Another alternative I’ve seen is strings that are not null terminated but where the allocated memory actually begins at ptr[-1] and contains the length of the string. The benefit is that you still get a char array starting at ptr[0].
This reminds me of when I had to roll my own dynamic memory allocator for an obscure platform. (Something I never want to do again!) I stuck metadata in the negative space just before the returned pointer like you say. In my case, it was complicated by the fact that you had to worry about the memory alignment of the returned pointer to make sure it works with SIMD and all that. Ugh. But I guess with strings (or at least 8-bit-encoded strings), alignment should not be an issue.
Another alternative I’ve seen is strings that are not null terminated but where the allocated memory actually begins at ptr[-1] and contains the length of the string.

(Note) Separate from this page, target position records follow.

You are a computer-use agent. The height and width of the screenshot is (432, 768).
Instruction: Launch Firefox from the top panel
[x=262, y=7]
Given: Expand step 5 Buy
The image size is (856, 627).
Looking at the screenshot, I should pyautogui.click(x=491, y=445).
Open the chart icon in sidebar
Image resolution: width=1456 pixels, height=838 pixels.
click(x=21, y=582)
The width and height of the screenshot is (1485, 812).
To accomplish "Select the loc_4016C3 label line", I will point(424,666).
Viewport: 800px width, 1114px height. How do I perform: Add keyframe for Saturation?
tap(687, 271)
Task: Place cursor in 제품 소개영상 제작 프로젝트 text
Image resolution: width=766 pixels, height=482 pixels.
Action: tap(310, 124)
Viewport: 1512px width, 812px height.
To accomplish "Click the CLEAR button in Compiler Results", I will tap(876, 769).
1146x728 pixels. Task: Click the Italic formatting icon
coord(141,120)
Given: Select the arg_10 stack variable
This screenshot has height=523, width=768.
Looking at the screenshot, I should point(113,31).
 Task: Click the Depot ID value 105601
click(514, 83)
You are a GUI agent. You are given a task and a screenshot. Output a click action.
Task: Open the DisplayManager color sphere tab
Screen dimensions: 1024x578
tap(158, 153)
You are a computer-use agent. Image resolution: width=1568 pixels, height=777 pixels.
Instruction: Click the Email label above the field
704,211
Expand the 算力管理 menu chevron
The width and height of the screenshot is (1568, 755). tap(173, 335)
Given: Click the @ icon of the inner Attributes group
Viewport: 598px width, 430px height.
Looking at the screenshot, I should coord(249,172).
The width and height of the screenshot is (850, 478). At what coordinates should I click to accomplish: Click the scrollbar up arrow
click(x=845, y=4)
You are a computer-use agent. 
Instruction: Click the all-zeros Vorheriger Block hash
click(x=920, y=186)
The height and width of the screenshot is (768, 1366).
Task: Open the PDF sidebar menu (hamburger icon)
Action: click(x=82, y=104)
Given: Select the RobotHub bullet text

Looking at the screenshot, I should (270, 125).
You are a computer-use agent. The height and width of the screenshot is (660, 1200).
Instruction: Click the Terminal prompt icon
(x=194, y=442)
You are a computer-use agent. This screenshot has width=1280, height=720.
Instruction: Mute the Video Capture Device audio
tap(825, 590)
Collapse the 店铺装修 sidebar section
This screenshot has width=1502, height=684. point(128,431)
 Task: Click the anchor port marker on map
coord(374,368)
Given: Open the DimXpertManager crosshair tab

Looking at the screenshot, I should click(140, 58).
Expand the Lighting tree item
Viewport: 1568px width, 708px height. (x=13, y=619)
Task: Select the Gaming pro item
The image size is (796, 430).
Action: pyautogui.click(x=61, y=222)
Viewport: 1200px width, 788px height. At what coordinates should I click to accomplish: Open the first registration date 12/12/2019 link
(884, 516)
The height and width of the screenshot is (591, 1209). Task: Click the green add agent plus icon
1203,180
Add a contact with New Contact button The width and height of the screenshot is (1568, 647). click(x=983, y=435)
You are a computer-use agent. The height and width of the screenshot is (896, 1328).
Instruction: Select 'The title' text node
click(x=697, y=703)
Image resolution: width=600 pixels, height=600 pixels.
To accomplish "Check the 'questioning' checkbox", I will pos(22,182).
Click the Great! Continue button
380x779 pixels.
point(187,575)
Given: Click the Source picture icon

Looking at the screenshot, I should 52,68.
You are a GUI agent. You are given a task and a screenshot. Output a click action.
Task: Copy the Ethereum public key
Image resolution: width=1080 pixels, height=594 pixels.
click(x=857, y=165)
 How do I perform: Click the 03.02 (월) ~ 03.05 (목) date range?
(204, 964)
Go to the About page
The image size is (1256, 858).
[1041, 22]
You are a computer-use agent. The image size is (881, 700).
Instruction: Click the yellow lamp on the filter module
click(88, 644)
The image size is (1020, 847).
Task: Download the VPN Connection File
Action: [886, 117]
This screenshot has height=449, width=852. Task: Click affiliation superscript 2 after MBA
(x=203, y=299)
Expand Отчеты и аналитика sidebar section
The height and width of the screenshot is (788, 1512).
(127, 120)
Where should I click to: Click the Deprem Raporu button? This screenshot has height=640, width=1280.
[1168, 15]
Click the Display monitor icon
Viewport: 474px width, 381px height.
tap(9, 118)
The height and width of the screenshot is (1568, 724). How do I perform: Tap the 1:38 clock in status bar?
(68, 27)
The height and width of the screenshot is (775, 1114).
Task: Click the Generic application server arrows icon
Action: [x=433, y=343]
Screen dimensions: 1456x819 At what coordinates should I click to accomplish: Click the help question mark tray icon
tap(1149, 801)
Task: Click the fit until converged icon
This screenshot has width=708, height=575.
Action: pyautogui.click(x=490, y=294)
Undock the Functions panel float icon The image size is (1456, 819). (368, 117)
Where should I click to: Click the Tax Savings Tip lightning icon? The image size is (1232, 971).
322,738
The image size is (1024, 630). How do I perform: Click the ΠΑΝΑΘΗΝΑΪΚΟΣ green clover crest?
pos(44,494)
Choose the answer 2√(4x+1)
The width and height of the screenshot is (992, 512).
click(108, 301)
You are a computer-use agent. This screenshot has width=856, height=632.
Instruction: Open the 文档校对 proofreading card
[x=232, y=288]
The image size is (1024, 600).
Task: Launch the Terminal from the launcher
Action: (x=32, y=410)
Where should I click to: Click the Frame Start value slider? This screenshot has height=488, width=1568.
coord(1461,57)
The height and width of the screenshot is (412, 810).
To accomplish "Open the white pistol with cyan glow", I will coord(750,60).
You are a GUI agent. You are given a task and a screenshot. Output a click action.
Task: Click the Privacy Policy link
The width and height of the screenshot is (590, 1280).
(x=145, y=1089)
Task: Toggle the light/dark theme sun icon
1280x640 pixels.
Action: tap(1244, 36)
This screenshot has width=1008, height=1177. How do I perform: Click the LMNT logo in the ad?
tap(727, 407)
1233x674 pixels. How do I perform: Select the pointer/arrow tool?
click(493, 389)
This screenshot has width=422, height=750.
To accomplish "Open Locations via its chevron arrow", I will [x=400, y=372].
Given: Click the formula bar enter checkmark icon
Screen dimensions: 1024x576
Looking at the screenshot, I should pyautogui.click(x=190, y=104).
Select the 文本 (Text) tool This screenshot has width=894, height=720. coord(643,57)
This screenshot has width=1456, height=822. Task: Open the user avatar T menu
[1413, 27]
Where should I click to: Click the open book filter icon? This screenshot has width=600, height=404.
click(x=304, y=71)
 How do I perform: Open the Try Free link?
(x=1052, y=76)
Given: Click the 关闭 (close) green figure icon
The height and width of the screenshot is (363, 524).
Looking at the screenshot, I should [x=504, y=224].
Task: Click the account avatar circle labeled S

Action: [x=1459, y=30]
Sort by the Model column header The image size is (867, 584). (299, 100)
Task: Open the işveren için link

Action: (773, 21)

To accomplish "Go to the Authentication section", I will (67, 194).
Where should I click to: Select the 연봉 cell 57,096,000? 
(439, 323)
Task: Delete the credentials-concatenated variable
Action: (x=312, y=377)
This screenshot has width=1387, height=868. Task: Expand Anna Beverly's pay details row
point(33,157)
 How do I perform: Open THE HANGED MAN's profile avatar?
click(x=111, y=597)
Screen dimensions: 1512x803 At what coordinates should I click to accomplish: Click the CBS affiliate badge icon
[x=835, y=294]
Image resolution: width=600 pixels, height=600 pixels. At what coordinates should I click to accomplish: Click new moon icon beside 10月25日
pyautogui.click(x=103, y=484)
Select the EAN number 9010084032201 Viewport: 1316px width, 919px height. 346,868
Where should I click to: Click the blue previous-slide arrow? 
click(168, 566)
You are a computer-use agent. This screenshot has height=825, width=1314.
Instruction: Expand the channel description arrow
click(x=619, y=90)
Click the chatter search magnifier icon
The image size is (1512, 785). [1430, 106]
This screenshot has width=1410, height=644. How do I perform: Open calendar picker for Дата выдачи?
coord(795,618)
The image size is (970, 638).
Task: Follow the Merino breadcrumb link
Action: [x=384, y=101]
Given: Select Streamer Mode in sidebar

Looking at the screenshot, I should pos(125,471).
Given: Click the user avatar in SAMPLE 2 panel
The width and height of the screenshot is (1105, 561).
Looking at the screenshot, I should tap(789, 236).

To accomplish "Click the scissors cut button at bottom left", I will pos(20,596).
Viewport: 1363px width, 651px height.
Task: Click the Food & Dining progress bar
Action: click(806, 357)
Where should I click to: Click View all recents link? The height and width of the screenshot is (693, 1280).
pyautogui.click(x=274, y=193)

The benefit is that you still get a char array starting at ptr[0].
But wouldn’t this be potentially unsafe? What programming language has this type of implementation, by the way?
Hmm I think I saw it in a C library
Edit: Might have been this one https://github.com/msteinert/bstring
Edit: actually seems it’s this one. Look at what happens to ystr_header_t https://github.com/Amaury/Ylib/blob/master/src/ystr.c
This reminds me of when I had to roll my own dynamic memory allocator for an obscure platform. (Something I never want to do again!) I stuck metadata in the negative space just before the returned pointer like you say. In my case, it was complicated by the fact that you had to worry about the memory alignment of the returned pointer to make sure it works with SIMD and all that. Ugh. But I guess with strings (or at least 8-bit-encoded strings), alignment should not be an issue.